La facciata della Scuola “Edmondo De Amicis”, edificio storico e simbolo cittadino, da tempo presenta una colonna danneggiata nella scalinata monumentale. Un elemento architettonico spezzato, evidente agli occhi di tutti, ma sul quale, a quanto pare, nessuno – né il Comune né la dirigenza scolastica – ha mai fornito spiegazioni ufficiali, nonostante le segnalazioni e le richieste di chiarimento.
A rompere il silenzio istituzionale non è stata un’autorità, né un’associazione, ma una semplice
cittadina, ex insegnante della stessa scuola: la maestra Laura Fortunato. Preoccupata per il degrado della facciata e per l’assenza di comunicazioni da parte degli enti responsabili, ha deciso di inviare una PEC alla Soprintendenza di Foggia, chiedendo che venisse verificata la situazione e soprattutto che fosse chiarito se fossero previsti interventi di tutela.
La risposta è arrivata. Chiara, formale e firmata dalla Soprintendente Architetto Anita Guarnieri. Nella comunicazione ufficiale, la Soprintendenza conferma di aver ricevuto la segnalazione e la documentazione fotografica, e precisa che il bene – la facciata del De Amicis – è sottoposto a tutela ai sensi del Codice dei Beni Culturali (D. Lgs. 42/2004). Viene inoltre ricordato che gli enti pubblici proprietari hanno il dovere di garantire la conservazione del patrimonio storico.
La Soprintendente scrive: “Sarà cura di questa Soprintendenza procedere quanto prima all’attivazione degli interventi di messa in sicurezza del bene in oggetto al fine di garantire le migliori condizioni di tutela e conservazione dello stesso.”
E aggiunge: “Si assicura, altresì, che questa Soprintendenza provvederà ad esercitare la sua funzione di alta sorveglianza dei cantieri in corso affinché non venga arrecato pregiudizio ai beni vincolati come l’immobile in argomento.”
Parole che non lasciano spazio a interpretazioni: il danno è riconosciuto, la tutela è un obbligo e la Soprintendenza monitorerà gli interventi.
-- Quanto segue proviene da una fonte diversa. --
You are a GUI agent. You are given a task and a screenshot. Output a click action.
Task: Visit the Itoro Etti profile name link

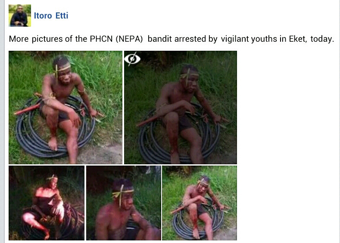[51, 15]
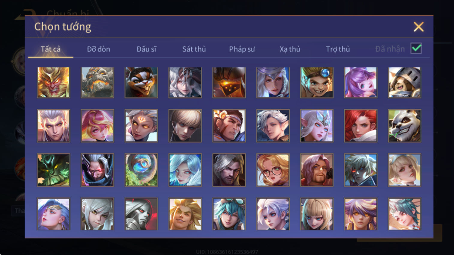Open the Trợ thủ tab
Viewport: 454px width, 255px height.
point(338,49)
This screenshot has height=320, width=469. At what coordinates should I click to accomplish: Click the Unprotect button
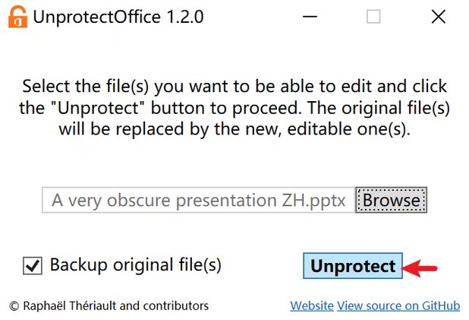click(x=353, y=266)
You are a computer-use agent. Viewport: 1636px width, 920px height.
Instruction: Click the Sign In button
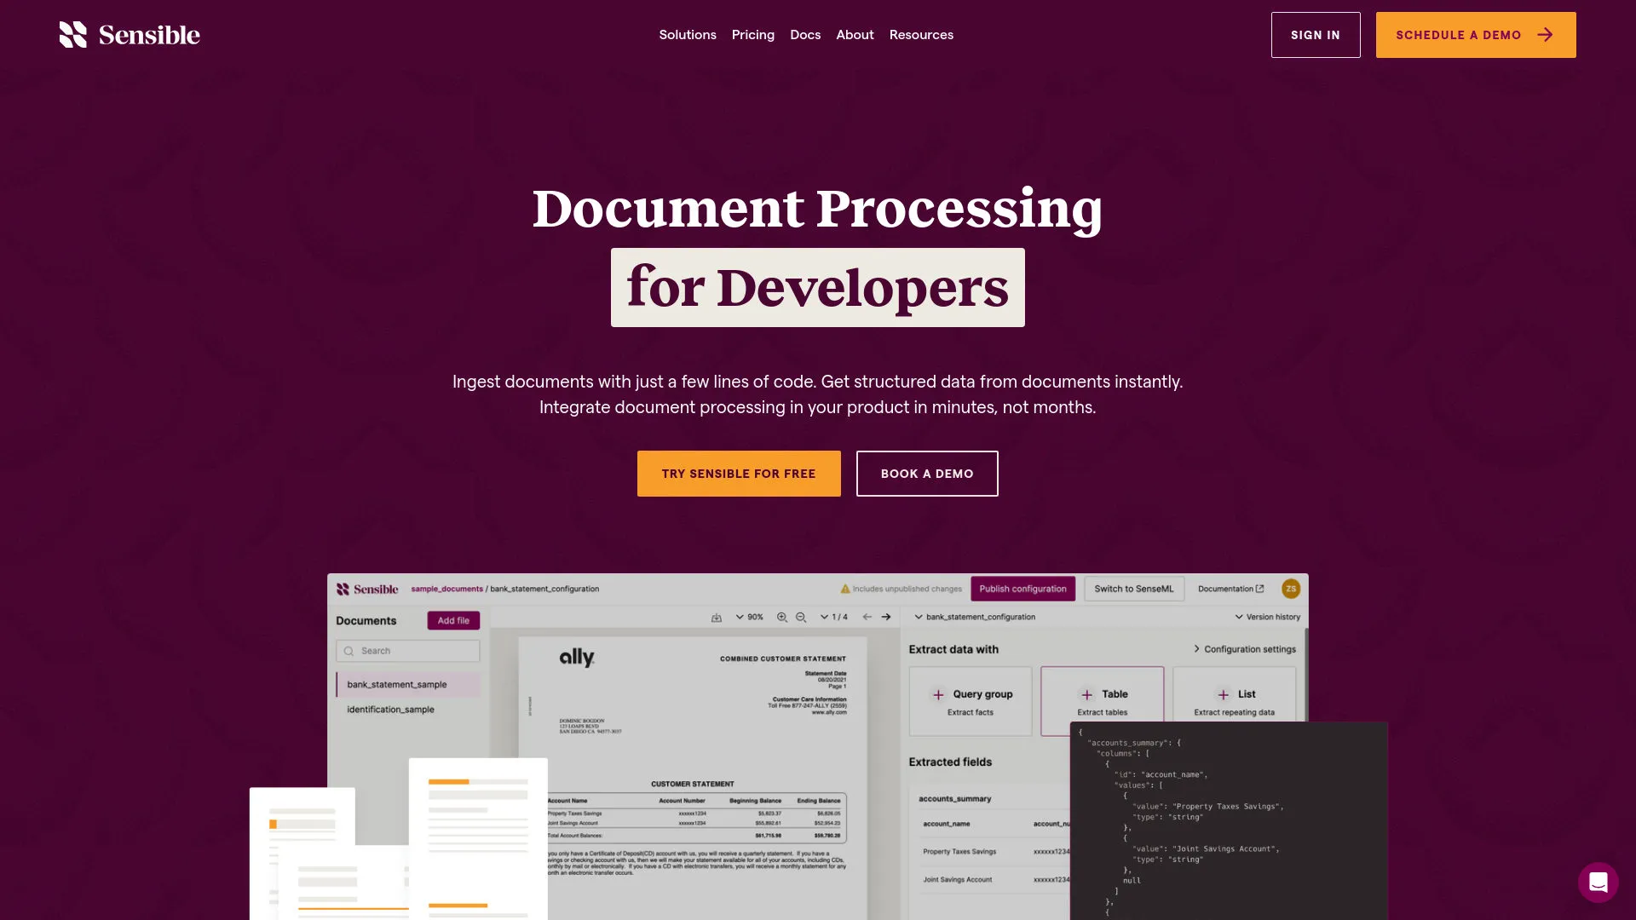point(1315,35)
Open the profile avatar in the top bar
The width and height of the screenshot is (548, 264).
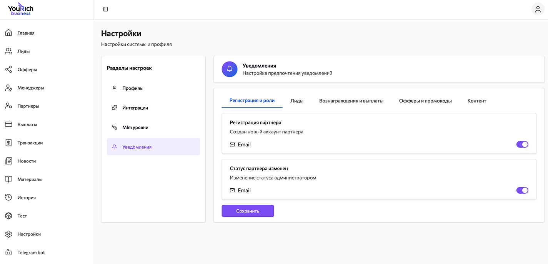(538, 9)
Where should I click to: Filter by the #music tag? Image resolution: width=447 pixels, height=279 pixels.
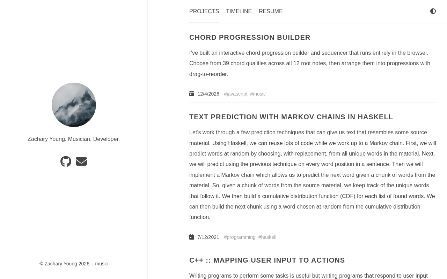coord(258,94)
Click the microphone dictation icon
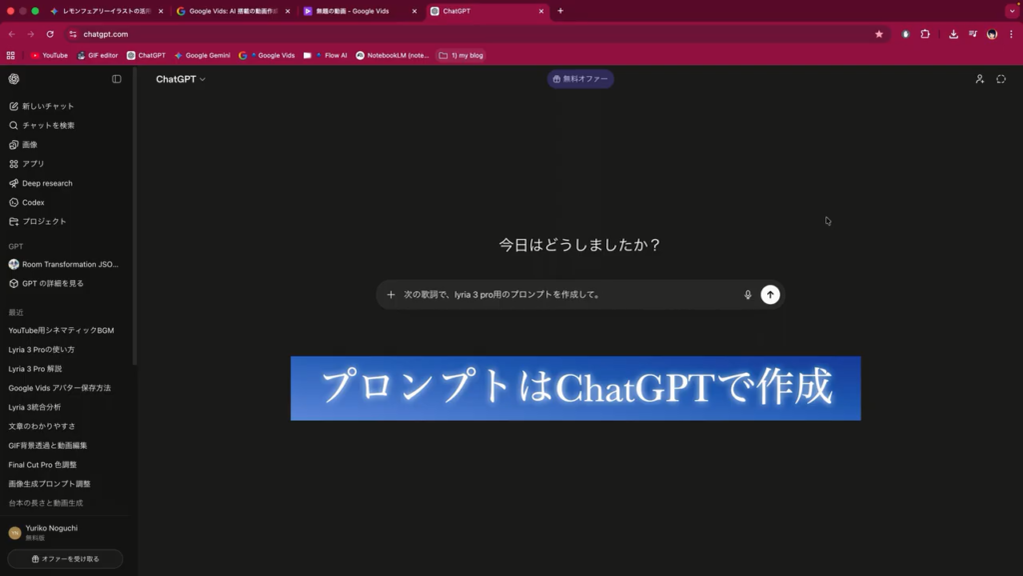 coord(747,295)
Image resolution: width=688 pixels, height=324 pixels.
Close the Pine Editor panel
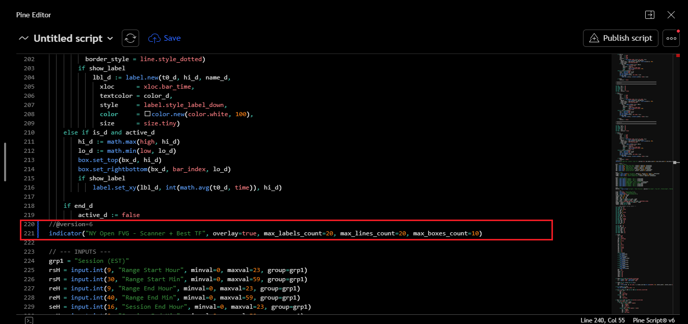click(x=671, y=15)
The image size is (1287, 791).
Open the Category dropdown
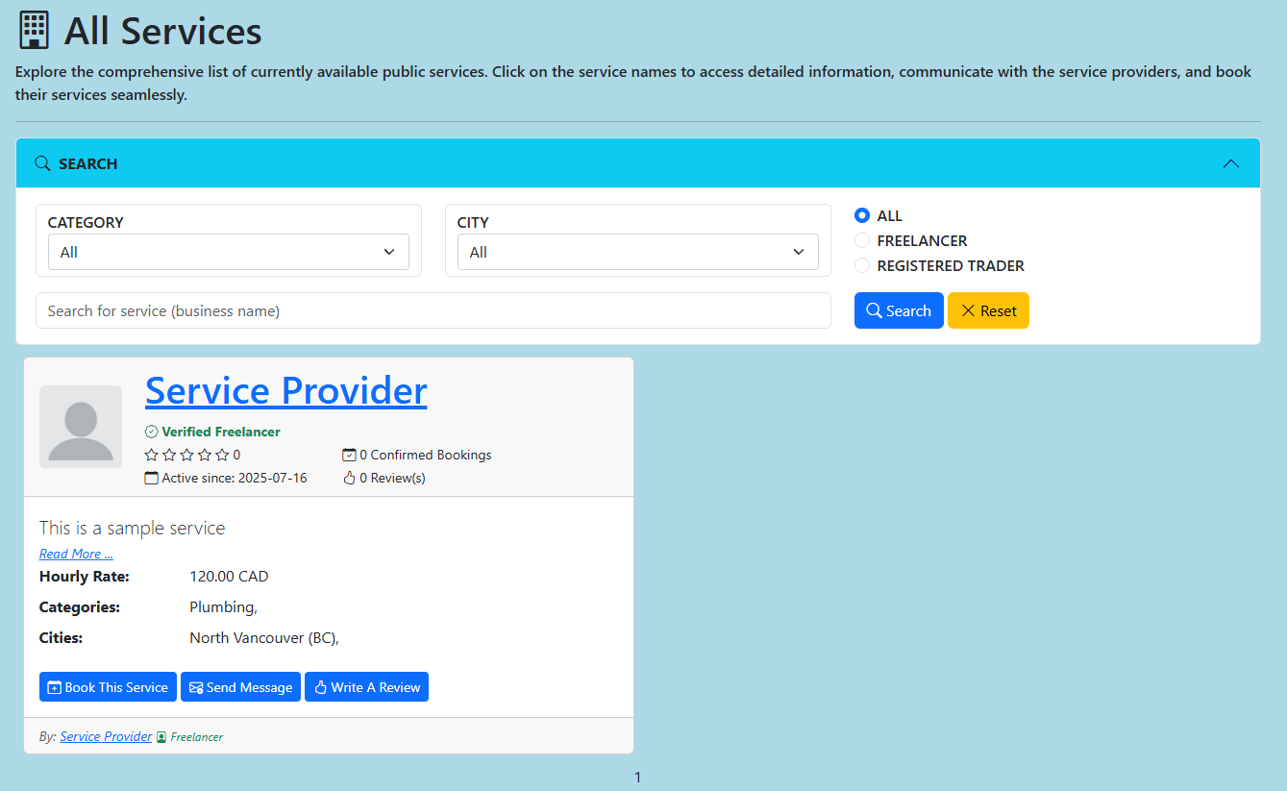(229, 252)
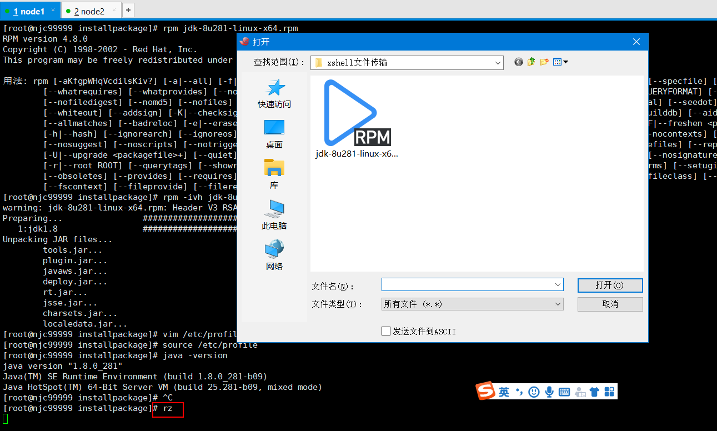Open the Quick Access (快速访问) sidebar shortcut

coord(273,94)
La vicenda mette in luce un aspetto importante: a volte basta una sola persona per smuovere ciò che le istituzioni non fanno. Una maestra in pensione, armata solo di senso civico e amore per il patrimonio culturale, è riuscita a ottenere una risposta che finora non era arrivata da chi avrebbe dovuto – Comune e dirigenza scolastica.
Il valore simbolico di questo gesto è enorme. La Scuola De Amicis non è solo un edificio: è memoria collettiva, patrimonio architettonico, identità della città. Lasciare una colonna rotta, senza spiegazioni e senza interventi, significa abbandonare un pezzo della nostra storia.
Ora la Soprintendenza ha garantito sorveglianza e l’attivazione degli interventi necessari.
La palla passa agli enti competenti: la cittadinanza attende risposte e, soprattutto, azioni concrete.
Una cosa è certa: la tutela del patrimonio non appartiene solo alle istituzioni. A volte, comincia dalla voce di una sola persona che decide di non restare in silenzio.